Saturday, 1 June 2013

How to count number of files in a linux directory?

Sometime you copy a lot of files from a directory or another media to some other directory and you wish to know how many files are copied. Here is how you can get to know how many files you have in your directory.

  1. Navigate to the directory you wish to count files from.
  2. Type in the following command ls -1 | wc -l
  3. You must get the file count as the output

 

 ls command

   ls command is used to list contents of the directory.  You can see the manual of the command by typing man ls in your terminal. Frequently used options with ls command are
  • -a, --all
                  do not ignore entries starting with .
  • -d, --directory
                  list directory entries instead of contents, and do not dereference symbolic links 
  • -l     use a long listing format
  • -1     list one file per line

 wc command

wc command is used for word count.
You can see the manual of the command by typing man wc in your terminal. Frequently used options with ls command are
  • -l, --lines
                  print the newline counts
  • -w, --words
                  print the word count

 Understanding ls -1 | wc -l

 We have used ls -1 in the command to find number of files in a directory. This will return the directory contents listed one file per line. This we pipe it to wc -l command which will print the newline counts. 
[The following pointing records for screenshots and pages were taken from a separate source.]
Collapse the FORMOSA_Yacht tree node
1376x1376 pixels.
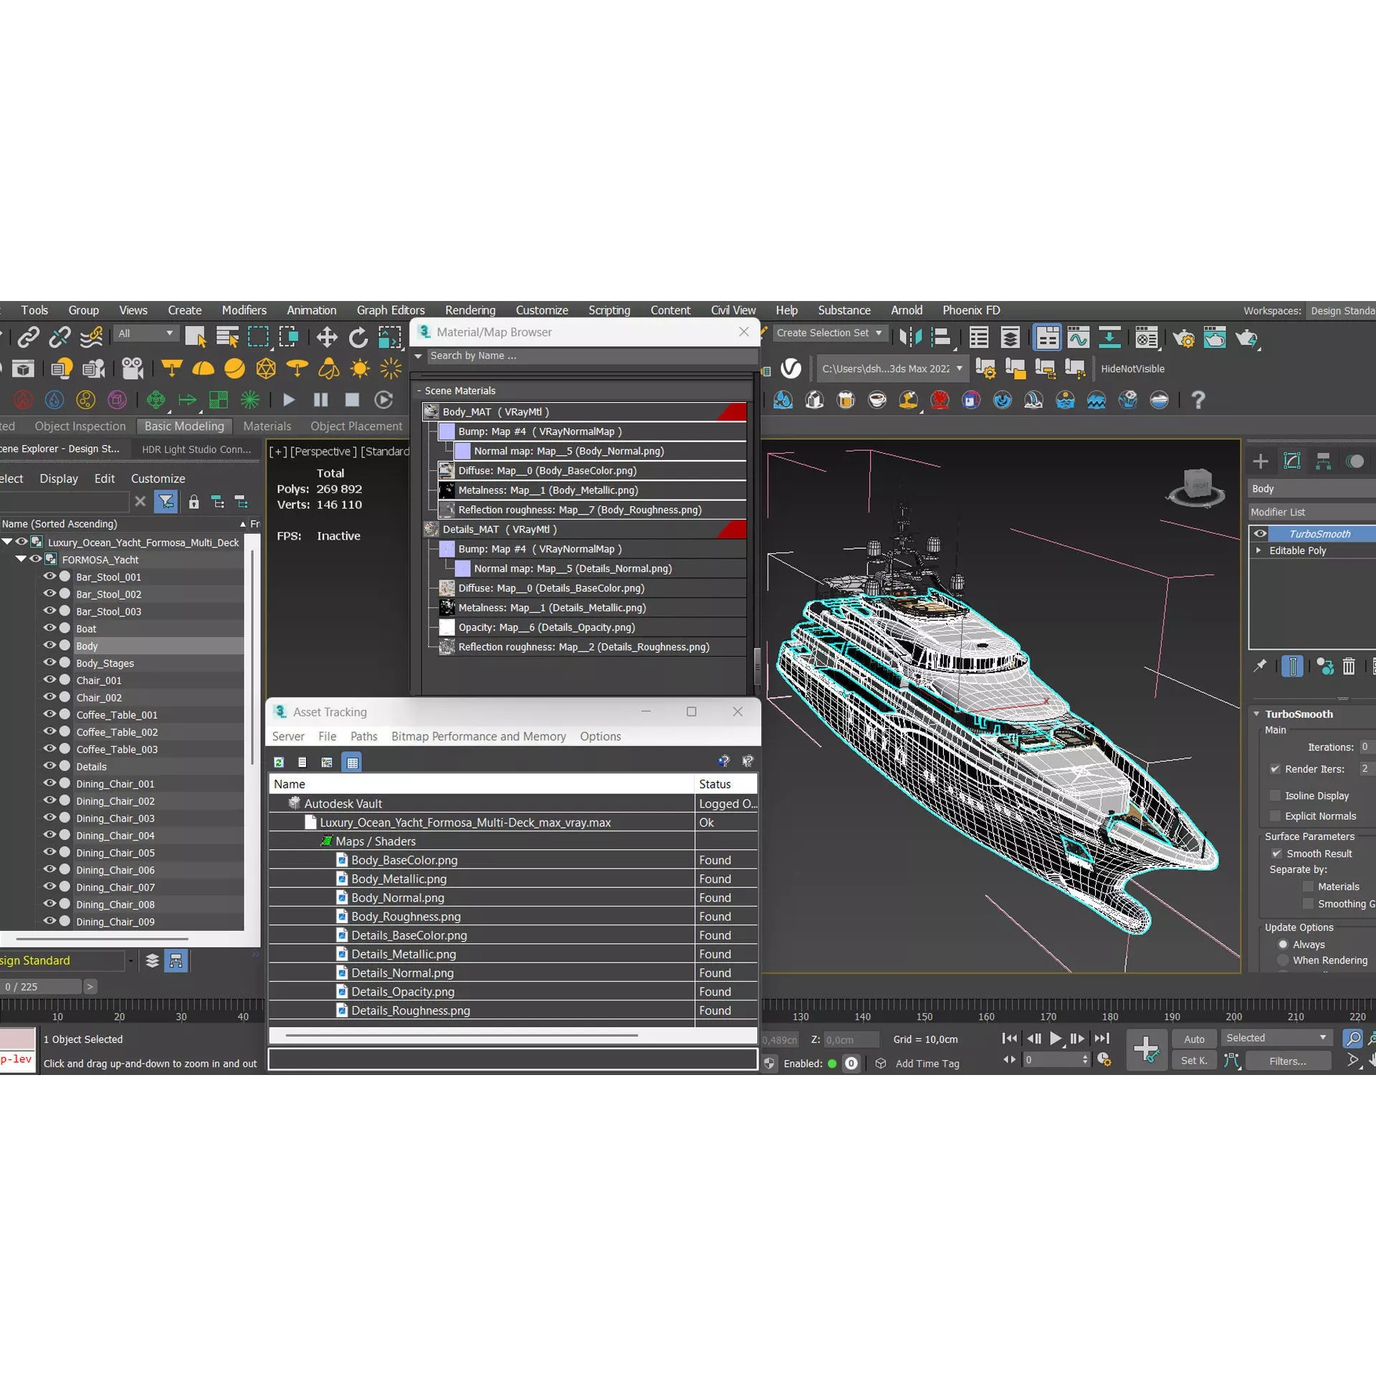[21, 560]
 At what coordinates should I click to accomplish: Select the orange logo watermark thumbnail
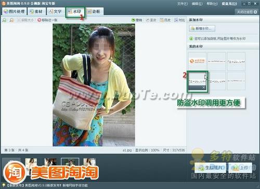pyautogui.click(x=197, y=61)
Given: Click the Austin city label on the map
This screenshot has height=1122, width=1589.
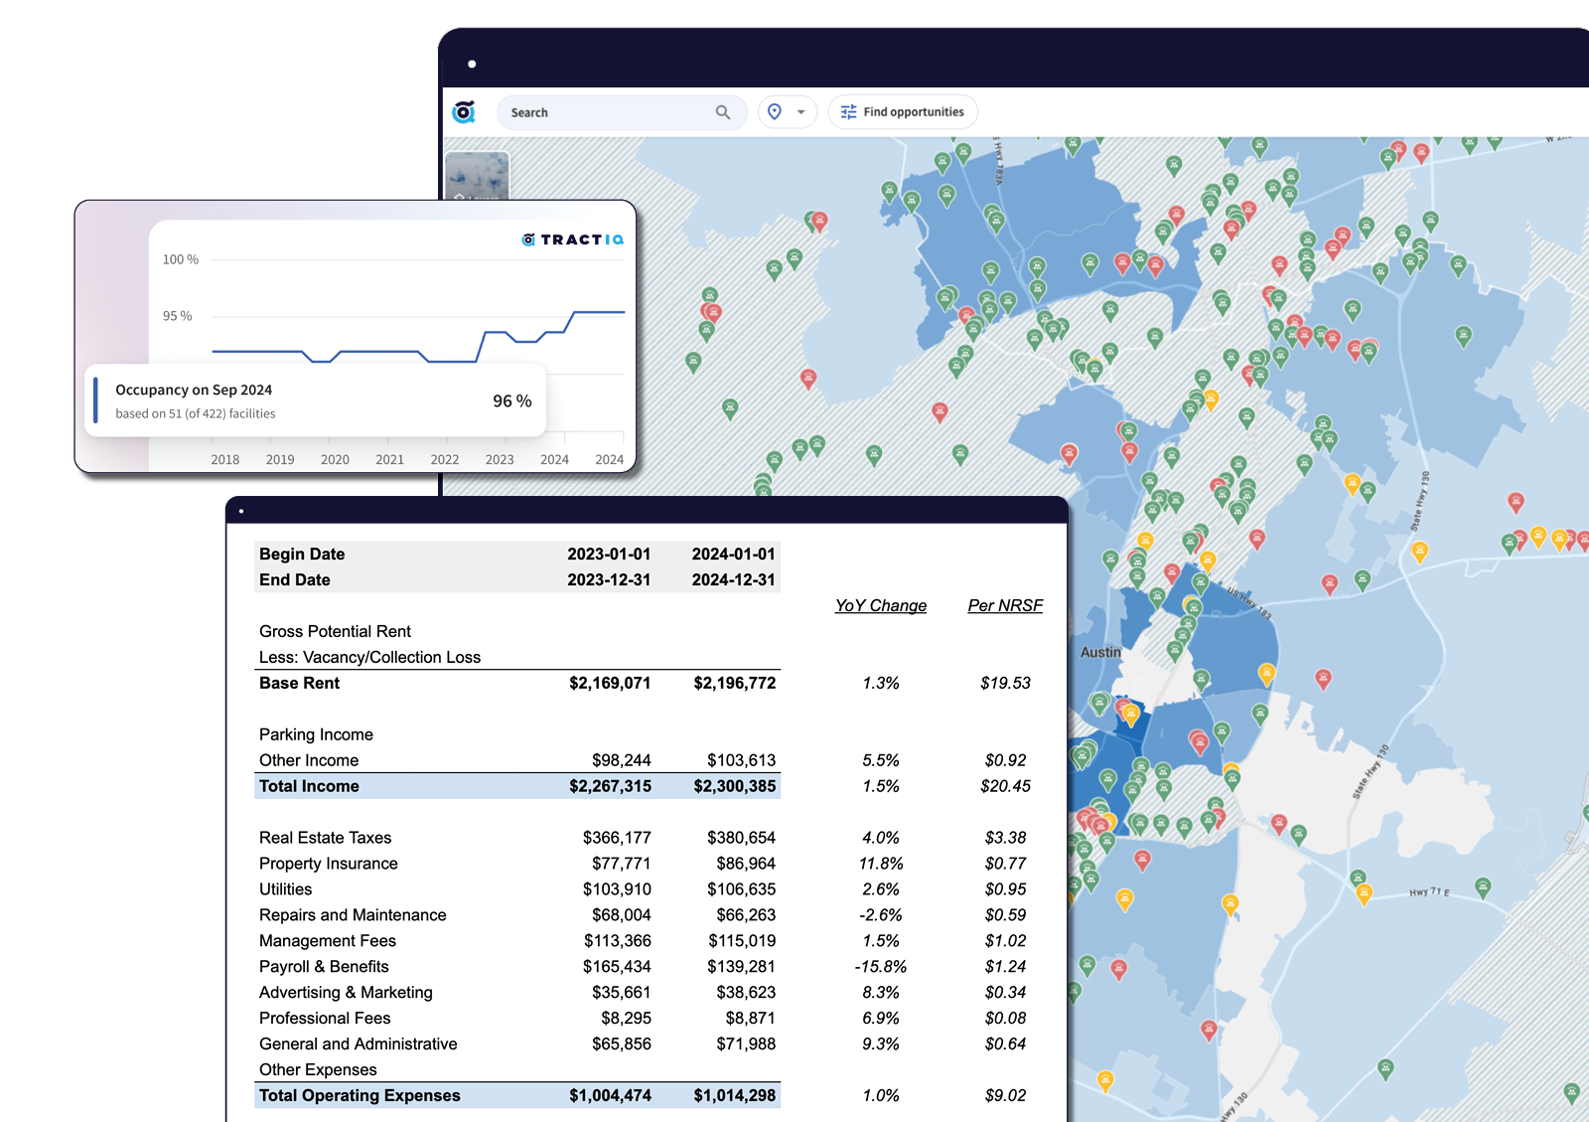Looking at the screenshot, I should pos(1100,652).
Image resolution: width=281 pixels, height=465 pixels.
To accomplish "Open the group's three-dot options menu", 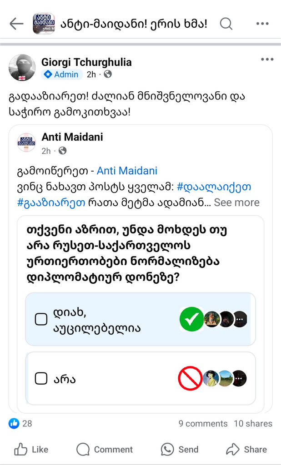I will [262, 24].
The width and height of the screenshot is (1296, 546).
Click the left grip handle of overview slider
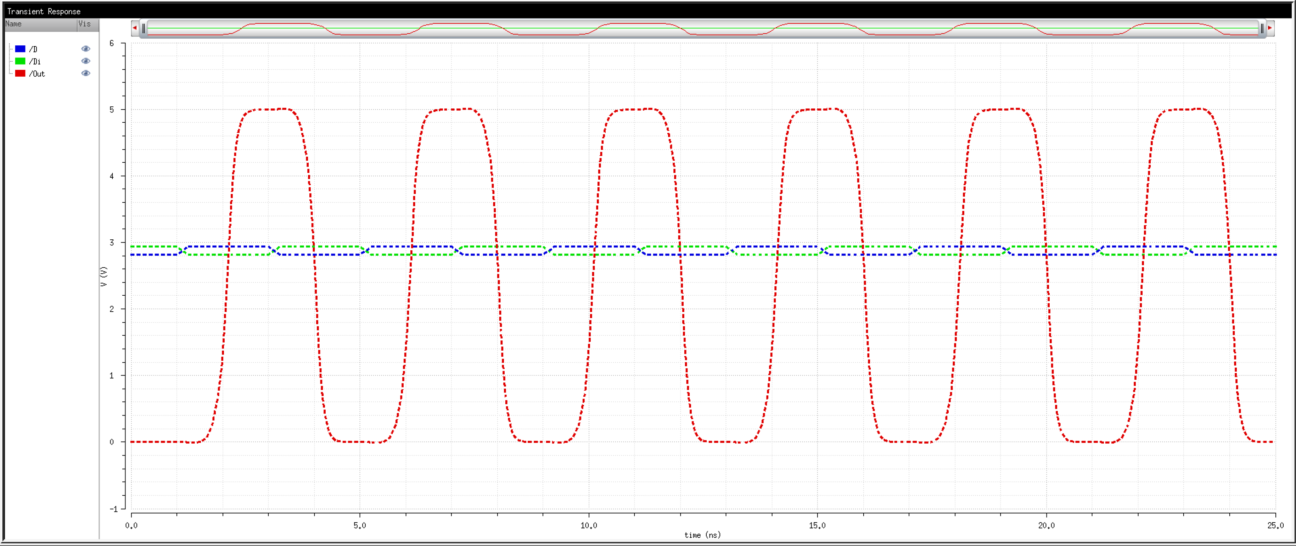pos(144,29)
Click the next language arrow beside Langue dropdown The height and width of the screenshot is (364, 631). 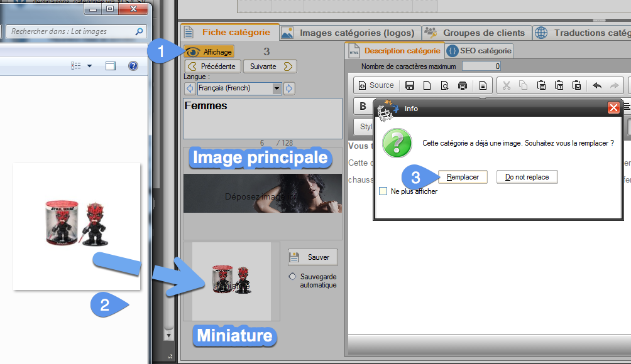coord(289,88)
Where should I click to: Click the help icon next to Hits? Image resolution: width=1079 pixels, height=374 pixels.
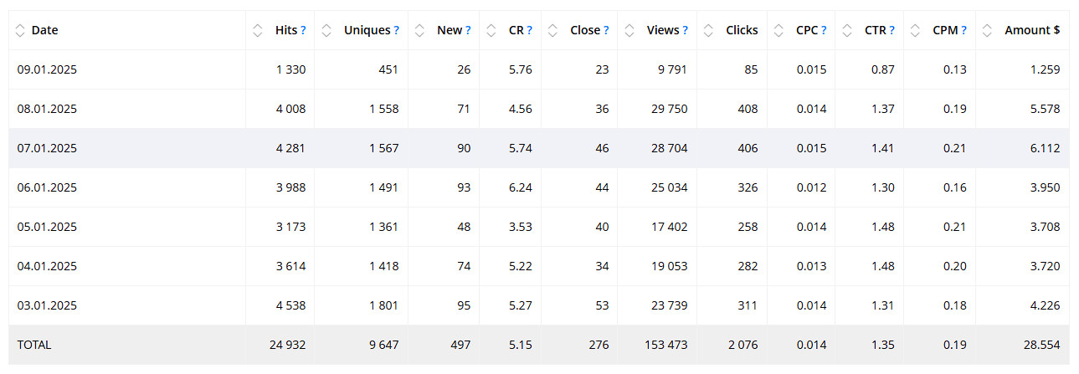[303, 30]
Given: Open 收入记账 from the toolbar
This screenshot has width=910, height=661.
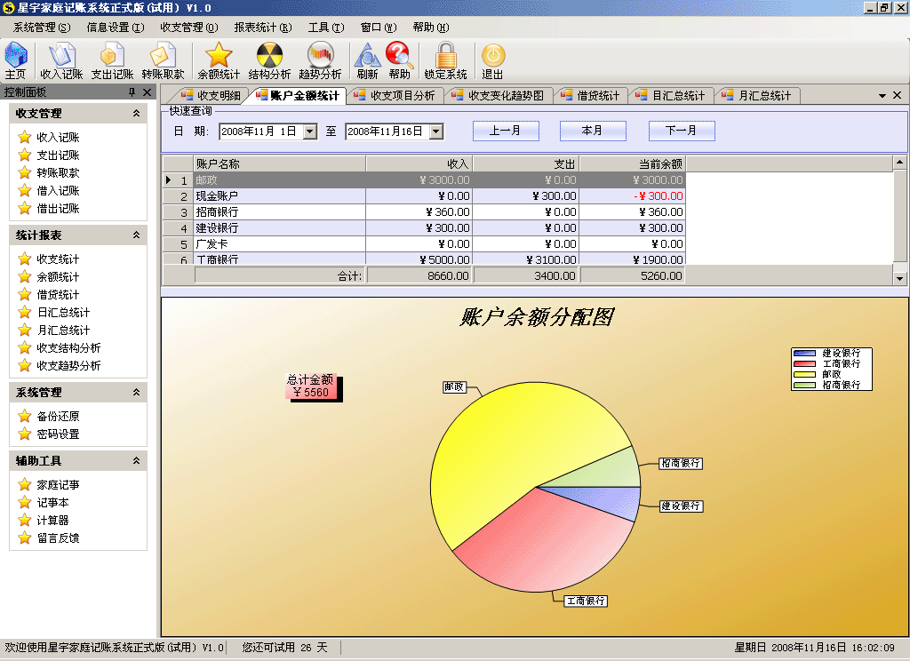Looking at the screenshot, I should (x=61, y=60).
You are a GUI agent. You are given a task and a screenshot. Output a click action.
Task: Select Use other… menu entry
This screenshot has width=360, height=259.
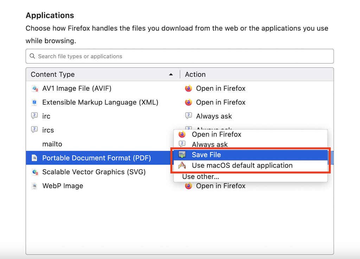pos(200,177)
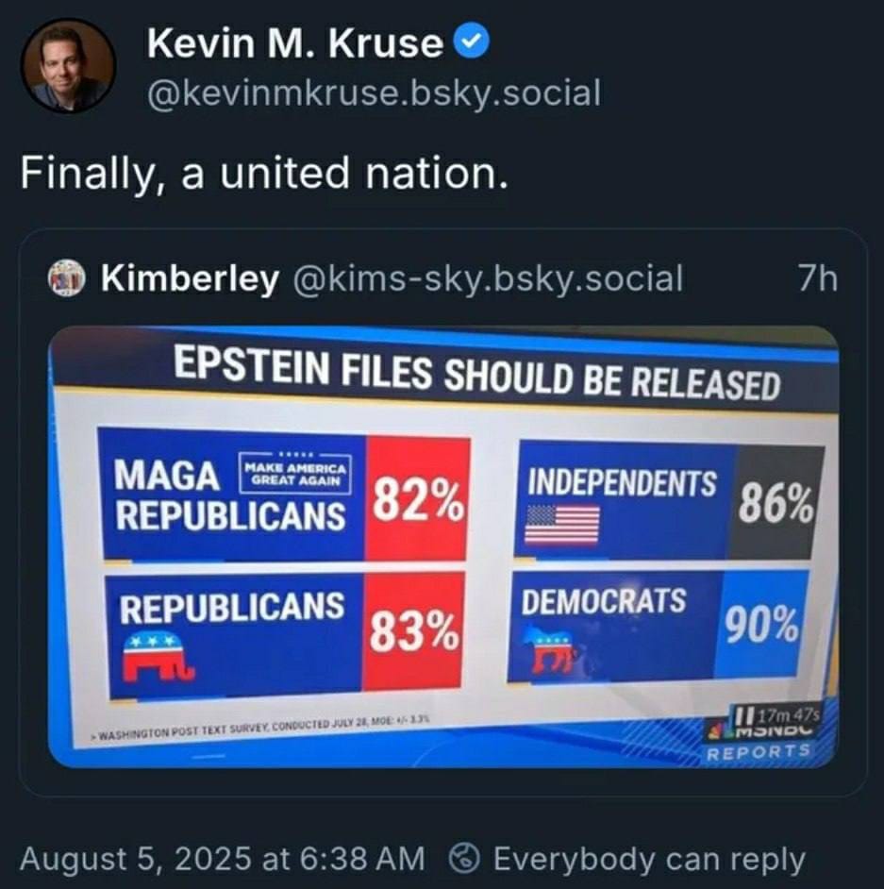
Task: Click the red 82% MAGA Republicans box
Action: [x=417, y=498]
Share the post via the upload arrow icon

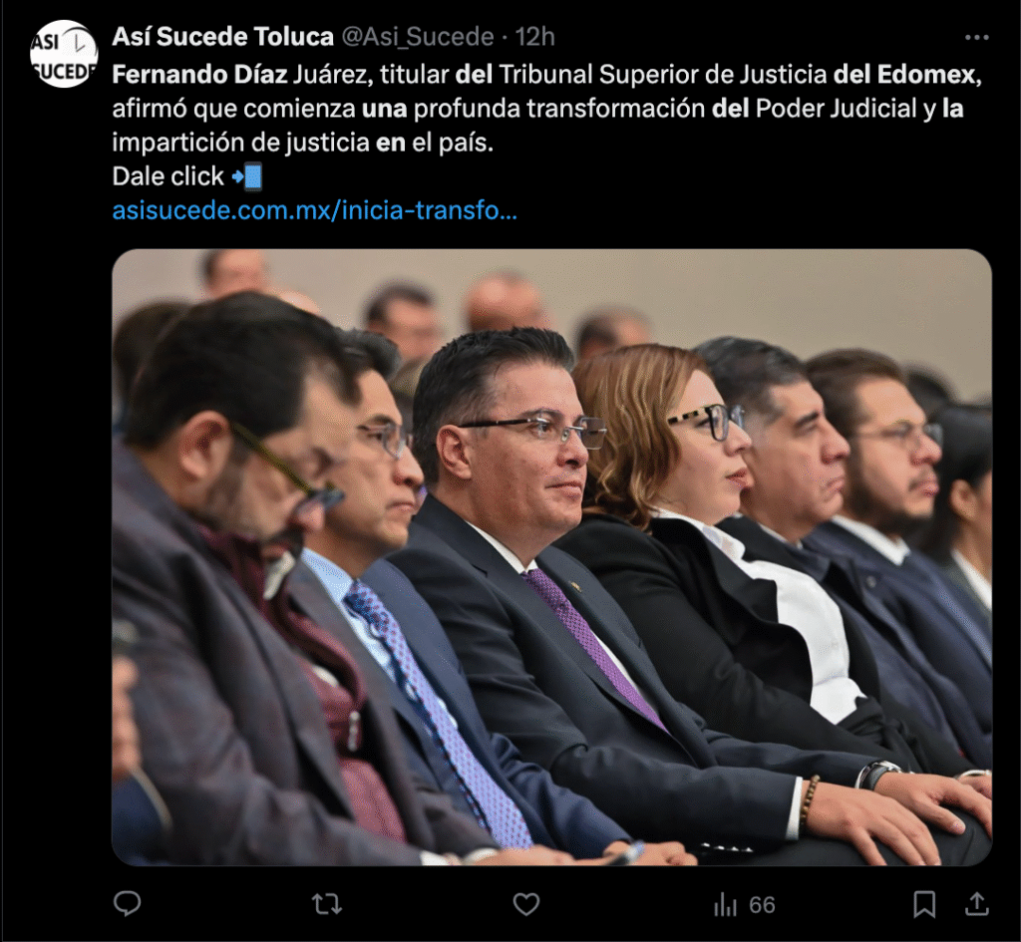(977, 903)
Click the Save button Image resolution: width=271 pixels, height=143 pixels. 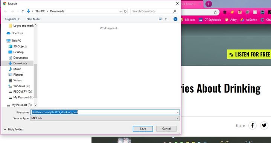pos(143,129)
Note : If you use ls -l instead of ls  -1 as in ls -l | wc -l instead of ls -1 | wc -l. You will get count 1 more than the the actual number of files as this will also print one more line like 
total 116
drwxr-xr-x 3 aniket aniket  4096 May 31 22:08 Desktop
drwxr-xr-x 2 aniket aniket  4096 May  1 20:25 Downloads

...

Total line tells you  the total size of your directory in blocks (1024 bytes) on the hard disk, which is 116 in our example.

Screen shot:



he above method will count symbolic links as well as subdirectories in targetdir (but not recursively into subdirectories).

Excluding subdirectories


If you want to exclude subdirectories, you can do.
find yourDir -type f  -maxdepth 1 | wc -l


-type f ensures that the find command only returns regular files for counting (no subdirectories).

By default, the find command traverses into subdirectories for searching. -maxdepth 1 prevents find from traversing into subdirectories. If you do want to count files in the subdirectories, just remove -maxdepth 1 from the command line.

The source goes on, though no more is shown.